Numéro d'arrêt : 90507
Numéro NOR : CETATEXT000007651062 ?
Identifiant URN:LEX : urn:lex;fr;conseil.etat;arret;1975-03-12;90507 ?

Analyses :

PROFESSIONS - CHARGES ET OFFICES - DISCIPLINE PROFESSIONNELLE - SANCTIONS - FAITS DE NATURE A JUSTIFIER UNE SANCTION - Chirurgien - [1] Prise en charge d'un nombre de lits excédant ses possibilités normales de surveillance - [2] Chirurgien ayant négligé de passer par écrit les contrats communiquer au conseil départemental de l'Ordre.
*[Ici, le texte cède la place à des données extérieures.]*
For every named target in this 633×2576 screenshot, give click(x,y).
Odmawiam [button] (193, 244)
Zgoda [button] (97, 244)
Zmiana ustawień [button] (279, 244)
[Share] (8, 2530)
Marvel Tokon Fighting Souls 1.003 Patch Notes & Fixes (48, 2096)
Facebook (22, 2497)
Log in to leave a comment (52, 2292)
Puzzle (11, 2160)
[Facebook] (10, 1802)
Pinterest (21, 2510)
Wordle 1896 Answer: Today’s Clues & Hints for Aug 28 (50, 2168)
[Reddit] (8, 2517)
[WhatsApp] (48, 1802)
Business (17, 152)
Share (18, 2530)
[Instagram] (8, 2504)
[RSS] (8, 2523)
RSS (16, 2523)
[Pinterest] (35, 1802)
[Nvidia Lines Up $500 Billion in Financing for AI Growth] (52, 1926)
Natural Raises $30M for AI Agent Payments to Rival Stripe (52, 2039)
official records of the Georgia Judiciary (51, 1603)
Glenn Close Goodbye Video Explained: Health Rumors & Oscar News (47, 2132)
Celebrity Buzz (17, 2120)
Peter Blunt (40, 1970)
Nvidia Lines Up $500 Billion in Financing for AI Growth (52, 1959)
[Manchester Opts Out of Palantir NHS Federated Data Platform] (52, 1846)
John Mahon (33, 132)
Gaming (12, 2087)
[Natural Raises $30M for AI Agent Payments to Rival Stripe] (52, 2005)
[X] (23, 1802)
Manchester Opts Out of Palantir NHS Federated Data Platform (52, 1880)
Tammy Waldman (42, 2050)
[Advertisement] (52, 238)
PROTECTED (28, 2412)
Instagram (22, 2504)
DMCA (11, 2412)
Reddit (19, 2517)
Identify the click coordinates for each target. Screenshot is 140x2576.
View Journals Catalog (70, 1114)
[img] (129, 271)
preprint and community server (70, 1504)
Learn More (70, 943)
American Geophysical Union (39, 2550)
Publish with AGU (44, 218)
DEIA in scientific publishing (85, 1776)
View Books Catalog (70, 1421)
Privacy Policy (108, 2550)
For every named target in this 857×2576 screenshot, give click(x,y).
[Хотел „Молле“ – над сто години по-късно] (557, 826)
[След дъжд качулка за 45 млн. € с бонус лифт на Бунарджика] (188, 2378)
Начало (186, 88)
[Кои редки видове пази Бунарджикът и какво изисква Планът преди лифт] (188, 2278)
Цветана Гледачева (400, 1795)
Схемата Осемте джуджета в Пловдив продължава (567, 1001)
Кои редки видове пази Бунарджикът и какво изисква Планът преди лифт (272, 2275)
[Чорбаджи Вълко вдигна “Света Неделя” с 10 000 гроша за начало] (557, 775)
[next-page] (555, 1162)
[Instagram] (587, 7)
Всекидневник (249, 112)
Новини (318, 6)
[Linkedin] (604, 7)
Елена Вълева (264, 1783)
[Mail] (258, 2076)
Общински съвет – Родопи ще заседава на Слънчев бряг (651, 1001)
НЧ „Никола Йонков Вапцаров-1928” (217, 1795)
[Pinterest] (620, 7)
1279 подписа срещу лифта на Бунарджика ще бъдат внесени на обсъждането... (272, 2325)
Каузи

55-04-02-01 Un chirurgien, co-gérant d'une clinique où il partageait la responsabilité de 100 lits, assurait également la direction d'un laboratoire et l'exécution d'actes de radiologie. En prenant ainsi en charge, compte tenu de l'ensemble de ses activités, un nombre de lits excédant les possibilités normales de surveillance et de contrôle d'un chirurgien, ce praticien a fait courir un risque à ses malades et a commis une faute de nature à justifier une sanction disciplinaire.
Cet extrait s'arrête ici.